Help Us, Help You: Why a Relationship with Your Recruiting Partner Changes the Game
Hiring can be exciting, challenging, and critical to a team and an organization’s success. Finding candidates who have just the right skill sets and fit well with the group is essential. Yet often, this task is a lot harder than it sounds. If not executed properly and efficiently, the steps involved – sourcing candidates, conducting phone screens, facilitating interviews, making offers, and overseeing onboarding – can be quite time consuming.
Many companies choose to partner with staffing and recruiting firms to streamline these activities. Their decision can be motivated by a number of different reasons. However, the deciding factor typically boils down to this: saving time. In a world where time is our only commodity, making our hiring processes as productive and seamless as possible is vital. Plus, a good staffing and recruiting partner will eliminate stress and headaches on your side. But in order to ensure a productive working relationship, there must be open lines of communication, accessibility and transparency.

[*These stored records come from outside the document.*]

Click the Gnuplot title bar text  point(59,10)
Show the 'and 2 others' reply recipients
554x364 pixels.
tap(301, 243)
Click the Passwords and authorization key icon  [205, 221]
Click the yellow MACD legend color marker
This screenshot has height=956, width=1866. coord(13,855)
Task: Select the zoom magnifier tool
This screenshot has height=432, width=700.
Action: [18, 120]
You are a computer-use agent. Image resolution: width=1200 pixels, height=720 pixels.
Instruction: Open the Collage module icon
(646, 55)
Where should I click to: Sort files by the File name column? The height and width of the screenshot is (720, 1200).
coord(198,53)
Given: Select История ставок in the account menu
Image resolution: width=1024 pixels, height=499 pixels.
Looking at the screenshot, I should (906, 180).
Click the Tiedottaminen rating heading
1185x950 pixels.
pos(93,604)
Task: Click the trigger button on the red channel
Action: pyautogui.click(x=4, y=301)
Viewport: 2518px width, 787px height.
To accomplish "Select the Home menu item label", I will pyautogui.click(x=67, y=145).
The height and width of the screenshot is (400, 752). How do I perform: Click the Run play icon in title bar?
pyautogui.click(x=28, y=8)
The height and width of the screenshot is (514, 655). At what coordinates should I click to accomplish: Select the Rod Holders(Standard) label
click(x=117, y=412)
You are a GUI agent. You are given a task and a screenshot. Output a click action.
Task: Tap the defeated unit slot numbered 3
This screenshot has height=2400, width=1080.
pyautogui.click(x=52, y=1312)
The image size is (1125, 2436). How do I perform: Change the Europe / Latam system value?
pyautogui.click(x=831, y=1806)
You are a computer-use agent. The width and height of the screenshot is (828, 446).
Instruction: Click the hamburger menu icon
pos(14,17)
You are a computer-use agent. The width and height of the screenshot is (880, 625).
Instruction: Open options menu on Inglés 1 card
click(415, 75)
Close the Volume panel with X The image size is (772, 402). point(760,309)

Investing Time Up Front Pays Off Later On
You may be asking yourself, “What’s in it for me?” The reality is, establishing the right working relationship in the beginning can save you hours of interviewing on the back end. From the moment you decide to engage with a recruiting partner, either an external firm or your internal recruiting resources, communication is key. Simply emailing a job description won’t cut it. Hiring managers must clearly (and comprehensively) articulate what they’re looking for early in the search, and be willing to have an honest, constructive dialogue up front. This back-and-forth discussion will prove to be pivotal to process success. Why? Because often, what’s NOT in the job description is just as significant as what is. Defining crucial elements such as culture fit, personality, and interpersonal skills can essentially be half the battle. Win it early.
Your Feedback Is Requested (Immediately)
Important, time-sensitive information will be exchanged with candidates. They, and your organization as well, will benefit when the dialogue is open (confidentiality permitting) and your response is timely. You can assume that any strong candidate you’re interviewing and pursuing is also actively engaged in the interview/hiring process with several other companies, some of which may be your direct competitors. In today’s talent-driven hiring landscape, if a candidate does not receive initial feedback within 1-2 business days following an interview, chances are they will lose a bit of interest in your open position. As staffing and recruiting specialists, we see it all the time. A client sits on a strong candidate for a few days, and then when they finally decide to pull the trigger, that candidate has moved on to another opportunity. Prevent this from happening to you. Immediately communicate your thoughts about candidates to your recruiting partner, so they can get to work on your behalf.
When lines of communication are clogged, closed or nonexistent, things can get lost in translation. Sometimes, these missteps can cost the talent a job opportunity, or rob the employer of an outstanding potential employee. While email is sometimes the best form of communication, there’s no substitute for explaining your candidate evaluations to your recruitment team via a phone call or in-person meeting. Again, taking some time to invest in dialogue can grant you access to the most sought-after candidates in the market.
Lastly, the more that your staffing partner knows about the structure of your team, the structure of the organization, and your key deliverables, the higher caliber of talent they can attract. Positioning your opportunity against other jobs in the marketplace will be a critical aspect of landing the strongest talent available. The better your recruiting arm can understand what’s needed, expected and beneficial in a role, the better they can “sell” candidates on it. And ultimately find the best fit for your team.
After all, finding the best talent is what’s most important, right?